Dear community
I tried some plugins to put hexagons on a surface with a seam.
I tried lunchbox, ngon. I didn’t try Paneling tool. These tools have problems or the seams (lunchbox, or too much points (polyline with 9 points for ngon plugin), not hexagons at the ends, or too much distorsion …
As I need quite nice hexagons I developed a little tool 2 hours work).
You just have to put the number of hexagons on a ring and say where is the seam (U or V).
I think there’s no other than your script to do so, because all plugins I know of use uv position, while I think yours probably uses some sort of subdivision of the reparameterized uv).
nicely done, it looks cool!!
I tag @user1951 here, because I had read a post lately where he tried to achieve more or less this I think for one of his drones.
I use some recursion in order to measure distance between centers of hexagons, then I seach for the best u or v for the next ring (at the moment it is a single linear interpolation). Nothing too complicated but it gives some nice results. I’ll put this tool in Nautilus.
I also found that it is possible to remap UV with standard tool to remake a new surface that will be nicely paneled. But this is not easy to use.
By coincidence I to have been exploring the hexagonal shape. Or more so hexagonal lattice. I believe what you show is essentially the lattice that graphite would be, although in sheets and I guess equal area to each cell and planar ? A single six carbon atom-single bonds- hexagon ring is not planar because of the bond angles [109.5] between atoms. If we turn to the crystalline lactate of diamond - all carbon atoms in this case- matters are very interesting. Likewise, a benzene ring, six carbon atom ring. Lots of videos , explanations online about this and [no surprise] software to explore , visualize etc. molecules.
As is clear, this is not a direct path to what I sense are some of your goals : accurate , precise , adjustable 3D hexagonal geometry. But at least a way to check the geometry you get against a known and further I am hopeful that this route proves to be supportive and or data [ maybe model] from one source / and application can be use for another.
Thanks @martinsiegrist it is a nice way to map a pattern on a surface. For my application it lacks the fact to keep the hexagon (polyline with 7 control points), also the quite regular/circular hexagon and surely the orientation.

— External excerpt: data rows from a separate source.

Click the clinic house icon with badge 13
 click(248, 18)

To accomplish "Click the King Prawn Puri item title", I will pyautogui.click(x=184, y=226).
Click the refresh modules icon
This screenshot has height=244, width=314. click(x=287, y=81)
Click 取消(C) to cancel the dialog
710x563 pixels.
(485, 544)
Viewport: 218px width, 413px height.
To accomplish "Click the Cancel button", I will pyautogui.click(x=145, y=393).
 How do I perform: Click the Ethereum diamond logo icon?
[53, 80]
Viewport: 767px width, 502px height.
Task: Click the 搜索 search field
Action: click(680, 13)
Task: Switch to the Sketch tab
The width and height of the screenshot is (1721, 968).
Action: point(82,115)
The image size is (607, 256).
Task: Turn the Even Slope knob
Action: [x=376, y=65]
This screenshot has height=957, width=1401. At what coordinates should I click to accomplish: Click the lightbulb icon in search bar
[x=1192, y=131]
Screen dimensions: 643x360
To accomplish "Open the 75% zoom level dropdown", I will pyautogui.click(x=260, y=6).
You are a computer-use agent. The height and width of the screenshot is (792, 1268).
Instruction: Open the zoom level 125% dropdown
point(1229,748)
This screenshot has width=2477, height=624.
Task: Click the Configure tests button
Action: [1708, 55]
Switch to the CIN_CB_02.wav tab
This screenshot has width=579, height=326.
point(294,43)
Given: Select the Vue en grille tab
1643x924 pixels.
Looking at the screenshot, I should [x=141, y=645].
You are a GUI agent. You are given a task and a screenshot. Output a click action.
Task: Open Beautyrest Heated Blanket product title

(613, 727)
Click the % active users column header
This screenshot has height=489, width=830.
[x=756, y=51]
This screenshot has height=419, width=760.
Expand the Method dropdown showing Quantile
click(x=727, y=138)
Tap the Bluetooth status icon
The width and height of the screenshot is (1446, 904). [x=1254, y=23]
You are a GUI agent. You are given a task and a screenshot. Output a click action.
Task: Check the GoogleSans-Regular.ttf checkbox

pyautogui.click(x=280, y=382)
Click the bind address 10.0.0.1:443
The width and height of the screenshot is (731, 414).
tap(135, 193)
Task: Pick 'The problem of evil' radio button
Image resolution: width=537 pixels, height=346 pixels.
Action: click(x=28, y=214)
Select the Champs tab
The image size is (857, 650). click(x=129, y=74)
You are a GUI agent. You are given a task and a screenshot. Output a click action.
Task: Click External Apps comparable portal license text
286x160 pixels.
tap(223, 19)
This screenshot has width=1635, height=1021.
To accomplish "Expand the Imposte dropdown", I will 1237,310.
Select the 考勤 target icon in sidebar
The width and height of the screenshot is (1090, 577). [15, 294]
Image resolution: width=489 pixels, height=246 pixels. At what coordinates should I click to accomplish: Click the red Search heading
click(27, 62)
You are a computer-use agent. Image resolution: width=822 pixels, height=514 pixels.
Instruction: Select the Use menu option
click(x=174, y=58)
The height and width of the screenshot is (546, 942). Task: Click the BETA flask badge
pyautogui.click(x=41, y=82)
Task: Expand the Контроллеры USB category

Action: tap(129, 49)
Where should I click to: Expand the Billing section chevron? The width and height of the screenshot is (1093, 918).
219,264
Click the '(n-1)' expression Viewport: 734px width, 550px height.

Here a screen shop with the 2 results
@litwinaa thanks for the references but at the moment my problem is quite simple. I want hexagons with a nice shape. Lengths must be quite the same and shape stay on a circle.
I played with @martinsiegrist definition and managed to get something more homogeneous, rebuilding flat rectangular surfaces from different sets of control points.
Got back to the script above and noticed the surfaces did not behave as expected. After calling maths to the rescue, I rewrote the entire thing using domain mappings. It turns out to be extremely simple : divide the rail and “unroll” it, divide the length of each segment by the ratio of the biggest radius to the smallest radius, and scale this new rail to the same height as the pattern. This “deforms” the rail in such a way that when mapped back, the pattern is evenly scaled on the surface.
It works for any pattern made of polylines but if this pattern happens to be a square, then Map to Surface can be used to map any pattern from a unit square…
vase_hexagons_v3 (2).gh - At least I can see something, thank you. It’s a sprawling canvas though, so reluctantly, I’ll pass on trying to understand it.
I just did the same